# GIVEN RECORDS
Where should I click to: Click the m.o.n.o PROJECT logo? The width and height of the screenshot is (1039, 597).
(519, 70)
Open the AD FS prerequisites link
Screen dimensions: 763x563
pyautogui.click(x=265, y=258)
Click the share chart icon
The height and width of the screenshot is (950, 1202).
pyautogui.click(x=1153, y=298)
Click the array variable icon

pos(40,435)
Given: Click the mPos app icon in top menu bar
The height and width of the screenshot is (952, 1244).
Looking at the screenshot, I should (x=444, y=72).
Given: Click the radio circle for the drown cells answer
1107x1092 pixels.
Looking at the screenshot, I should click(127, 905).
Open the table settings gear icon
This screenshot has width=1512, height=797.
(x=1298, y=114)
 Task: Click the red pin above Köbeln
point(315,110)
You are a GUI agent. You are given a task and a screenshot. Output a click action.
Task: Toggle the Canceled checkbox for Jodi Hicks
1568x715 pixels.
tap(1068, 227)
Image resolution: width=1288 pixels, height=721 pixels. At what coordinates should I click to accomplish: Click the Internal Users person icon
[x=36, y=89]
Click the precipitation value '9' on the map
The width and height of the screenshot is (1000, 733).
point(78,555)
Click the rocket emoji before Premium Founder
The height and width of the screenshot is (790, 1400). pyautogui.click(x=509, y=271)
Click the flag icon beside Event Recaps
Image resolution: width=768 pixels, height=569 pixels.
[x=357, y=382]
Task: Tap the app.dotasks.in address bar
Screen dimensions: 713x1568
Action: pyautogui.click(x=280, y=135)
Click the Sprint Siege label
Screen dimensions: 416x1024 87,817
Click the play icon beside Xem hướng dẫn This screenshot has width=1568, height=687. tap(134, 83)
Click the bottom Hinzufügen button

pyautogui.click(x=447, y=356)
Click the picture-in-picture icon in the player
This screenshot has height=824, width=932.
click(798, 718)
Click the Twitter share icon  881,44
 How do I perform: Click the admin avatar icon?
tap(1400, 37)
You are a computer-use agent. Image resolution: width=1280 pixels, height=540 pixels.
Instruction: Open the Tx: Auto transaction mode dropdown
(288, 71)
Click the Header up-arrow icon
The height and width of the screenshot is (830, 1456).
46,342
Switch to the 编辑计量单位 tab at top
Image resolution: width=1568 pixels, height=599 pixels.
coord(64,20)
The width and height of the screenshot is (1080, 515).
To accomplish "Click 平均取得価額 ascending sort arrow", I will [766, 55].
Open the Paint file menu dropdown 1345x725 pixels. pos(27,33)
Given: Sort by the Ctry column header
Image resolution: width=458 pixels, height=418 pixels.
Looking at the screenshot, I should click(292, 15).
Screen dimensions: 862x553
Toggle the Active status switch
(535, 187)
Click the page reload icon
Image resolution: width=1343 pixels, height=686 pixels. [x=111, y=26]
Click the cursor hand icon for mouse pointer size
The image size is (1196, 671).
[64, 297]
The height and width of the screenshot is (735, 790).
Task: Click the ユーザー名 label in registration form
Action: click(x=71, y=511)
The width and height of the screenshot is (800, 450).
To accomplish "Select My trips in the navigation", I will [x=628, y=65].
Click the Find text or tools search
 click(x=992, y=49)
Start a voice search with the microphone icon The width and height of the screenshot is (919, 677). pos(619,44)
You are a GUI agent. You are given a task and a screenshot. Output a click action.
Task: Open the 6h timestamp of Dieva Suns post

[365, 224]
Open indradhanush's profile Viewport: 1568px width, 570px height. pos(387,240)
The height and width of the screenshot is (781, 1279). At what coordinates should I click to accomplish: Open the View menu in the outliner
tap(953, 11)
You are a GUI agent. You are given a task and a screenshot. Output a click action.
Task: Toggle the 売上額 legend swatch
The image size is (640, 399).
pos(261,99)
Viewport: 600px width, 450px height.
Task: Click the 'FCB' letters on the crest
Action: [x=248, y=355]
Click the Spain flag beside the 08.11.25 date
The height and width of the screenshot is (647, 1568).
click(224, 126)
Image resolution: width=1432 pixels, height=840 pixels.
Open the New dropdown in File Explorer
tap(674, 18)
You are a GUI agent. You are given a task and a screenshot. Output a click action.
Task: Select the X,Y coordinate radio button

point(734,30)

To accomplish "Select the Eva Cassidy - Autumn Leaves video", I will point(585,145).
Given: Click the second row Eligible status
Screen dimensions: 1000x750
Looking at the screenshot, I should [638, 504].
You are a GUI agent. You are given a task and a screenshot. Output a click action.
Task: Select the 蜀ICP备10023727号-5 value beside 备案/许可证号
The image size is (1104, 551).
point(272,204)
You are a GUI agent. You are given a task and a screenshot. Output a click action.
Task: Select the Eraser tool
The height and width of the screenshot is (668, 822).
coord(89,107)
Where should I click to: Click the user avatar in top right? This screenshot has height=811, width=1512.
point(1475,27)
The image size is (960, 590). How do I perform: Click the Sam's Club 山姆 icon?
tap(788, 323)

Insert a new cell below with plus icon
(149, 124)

# BRIEF
Find all the lines containing "will" in the material, then copy them.

# RESULT
To accomplish "Click 平均取得価額 ascending sort arrow", I will [766, 55].
To accomplish "Select My trips in the navigation", I will [x=628, y=65].
To accomplish "Select the Eva Cassidy - Autumn Leaves video", I will point(585,145).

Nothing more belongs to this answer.